WRITTEN INSTRUCTION >> Recast the material below as a numbered list, leaving out any blank lines.

DATA RECORDS >>
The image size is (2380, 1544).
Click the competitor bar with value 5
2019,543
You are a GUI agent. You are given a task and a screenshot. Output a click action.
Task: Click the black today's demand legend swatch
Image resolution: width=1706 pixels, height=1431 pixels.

REPLY >>
1. The image size is (2380, 1544).
2. Click the competitor bar with value 5
3. 2019,543
4. You are a GUI agent. You are given a task and a screenshot. Output a click action.
5. Task: Click the black today's demand legend swatch
6. Image resolution: width=1706 pixels, height=1431 pixels.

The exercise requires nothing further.